It’s back!! Yes, it’s more silly stuff from BBD!! (Sincere apologies to fans of music stars Bell Biv Devoe...this BBD refers to old Baseball Digests.)
Now before you groan and moan, you need to be aware that this is an act of humanitarianism on my part. Over the years, I’m confident my writings about my favorite team have converted my entire global readership into Chicago Cubs fans, and I know we’re all still grumpy over the team’s ignominious early exit from the playoffs. So this mindless drivel will help you forget all that! Instead, you’ll be grumpy at me for foisting this on you!!
Some primo examples of The Fine Art of On-Field Conversation: Pitcher Bill Dawley: “When I pitched in my 60th game of the season, it activated a bonus clause in my contract. Our second baseman, Bill Doran, knew about this. He called time, and come to the mound and said, ‘Hey Bill, when you throw your first pitch, you’re $45,000 richer.’ Then he just turned around and went back to his position.”
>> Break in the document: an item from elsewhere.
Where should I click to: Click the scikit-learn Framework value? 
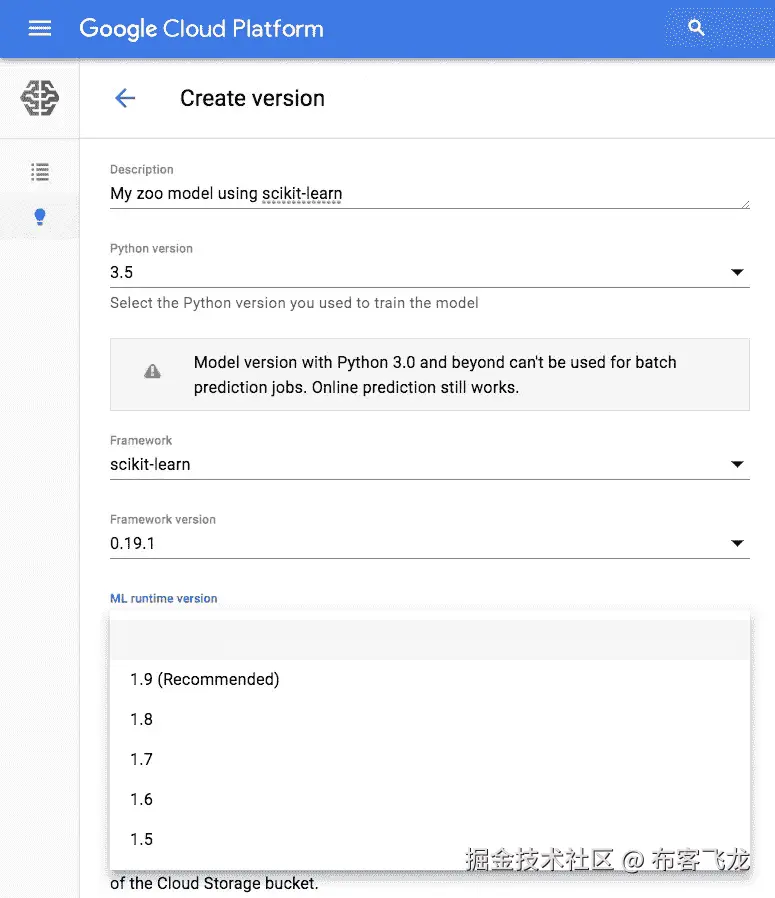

Angels pitcher Mark Clear was in a jam. He started working more slowly, trying to disrupt the timing of the hitters. His teammate Bobby Grich called time and walked to the mound. Grich said, “Mark, see that blonde sitting behind our dugout?” Clear located her and told Grich, “Yeah.” Grich then said, “Well, I’ve got a date with her tonight, so would you please hurry up?”
When he unleashed his very first pitch in his very first major league game, Paul Mirabella says it sailed “40 feet over my catcher’s head.” The catcher, John Ellis, trotted out and asked, “Are you nervous?” Mirabella quickly said, “Yeah!” Ellis calmed him down by saying, “There’s nothing to be nervous about. We haven’t beaten these guys all year, and they kick the (stuffing) out of left-handers.” Then he turned around and trotted back to the plate.
Catcher Floyd Rayford and pitcher Sammy Stewart had a little failure to communicate one day. The bases were loaded, and slugger Dave Kingman was batting. Rayford wanted Stewart to throw a fastball. Stewart shook his head “No.” Rayford tried again, same result. They met on the mound and Stewart said he wanted to throw a slider. Rayford, still thinking fastball was a better choice, signaled for the heater. Stewart shook it off. So Stewart finally threw the slider he wanted. And Kingman hit a grand slam. Rayford trudged back to the mound but before he could say anything, Stewart told him, “You should’ve called for the fastball.”
Item: Whoa! I learned something new today! In the first season of “The Andy Griffith Show,” it was quickly revealed — and then never mentioned again! — that Barney was Andy’s cousin!
Ok, that had nothing to do with baseball, so let’s consider that a little between-innings break!
Item: In 1967, Carl Yastrzemski of the Boston Red Sox won the Triple Crown. I know, I know, that sounds like a horse-racing feat. But then again, winning the Grand Slam in tennis — or in golf, come to think of it — sounds like a baseball feat. So, as this clearly demonstrates, I’ve lost my train of thought and don’t remember my point.
Wait, wait, here it is! — Yaz, as he was affectionately known, also won the Most Valuable Player award in the American League that season. When he received the hardware commemorating his achievement, there was, unfortunately, a little bit of a typographical error. Yes, you guessed it, the engraver misspelled “Carl.” True story.
Item: I don’t know if Yaz was an introvert or what, but during the off-season following his award-filled campaign, he devised a way to limit his appearances at rubber-chicken banquets and tedious interviews: He charged $1,500 for every appearance.
Item: Philadelphia Phillies pitcher Tug McGraw once described a home run wallop by his hulking teammate Greg “The Bull” Luzinski thusly: “Baseball is a game of inches. Bull just put 4,800 of them together.”
Item: Considering the astronomical salaries pro athletes make these days, this headline from a spring 1968 BBD seems achingly quaint: “Cardinals’ 1968 Salaries Total Record $800,000!”
If this anecdote doesn’t mean much to you, here’s some perspective: The minimum salary that a major league team can pay to any player is $563,500. Again, let me emphasize, that’s for one (1, uno, ichi, ek) player. Amazing, right? It’s almost as much as the Daily News pays me for each column!